The current study was performed using abdominal CT scans, but we expect that results are generalizable to other anatomies and imaging modalities as improvement of IQ assessment using the PC method was shown in a non-medical setting [13] and chest radiographs [14]. Future studies could validate this observation by assessing the effectiveness of the PC method across different modalities. In the present study, the observers were given the general instruction to rate the scans based on overall diagnostic IQ, but both methods can also be used with a more specific diagnostic question, for example “rate the image quality for discerning focal liver pathology.” This may enhance the level of agreement among the observers, particularly for the PC method. While for the Likert scale method, independent of the specificity of a diagnostic question, the same issues will remain, e.g., the lack of reference material and the tendency to refrain from extreme scores, a specific diagnostic question might simplify the choice between scans when using the PC method as demonstrated by Ellman et al [28].

The PC method is limited by the need for a sorting algorithm that greatly reduces the number of comparisons to be evaluated because it is not feasible for observers to evaluate all possible pairs of scans. However, sorting algorithms are typically better suited to work with numerical or lexicographical data, and may not be as effective when applied to subjective data such as diagnostic IQ, in which cyclic relations can occur and there is no ground truth [5, 13]. Application of the PC method without a sorting algorithm would prevent errors due to transitivity assumptions, and would therefore lead to even more reliable results but requires a significant additional time investment.

Although execution time is substantially reduced by using a sorting algorithm, it took the observers about three times longer to complete the assessment with the PC method compared to the Likert scale method. Therefore, the trade-off between execution time and reliability should be carefully considered.
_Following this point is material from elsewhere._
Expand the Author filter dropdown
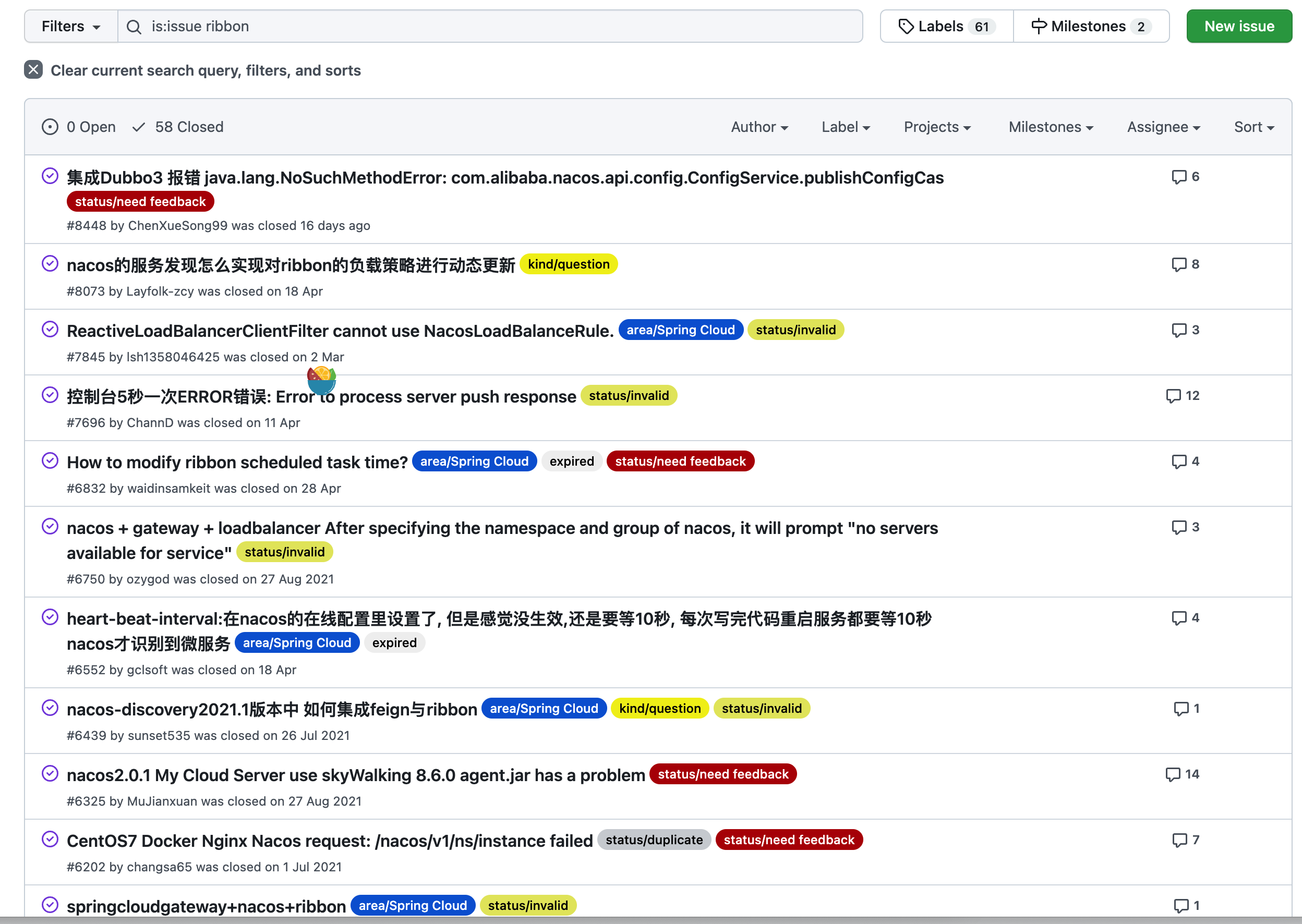This screenshot has width=1302, height=924. [x=759, y=127]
In many cases, the benefits of a more reliable subjective assessment and more refined classification will outweigh the additional time investment.

It is important to note that the PC method captures relative preferences and rankings; thus, it cannot be employed for the absolute evaluation of CT scans. On the other hand, the Likert scale, despite being an ordinal scale, allows for the establishment of a predefined threshold for diagnostically sufficient image quality.

In conclusion, the findings of this study indicate that the use of the PC method improves the reliability of subjective IQ assessment of clinical CT scans compared to the Likert scale method, even for small differences in IQ. This may greatly benefit future optimization studies and research on automatically determined IQ parameters for which validation with subjectively perceived IQ is of importance. Additionally, a large dataset subjectively scored on IQ in a reliable manner might be useful as training data for machine learning algorithms on automatic IQ determination. When part of a quality assurance program, automatically determined IQ can be monitored continuously, making it possible to observe small changes in IQ at an early stage.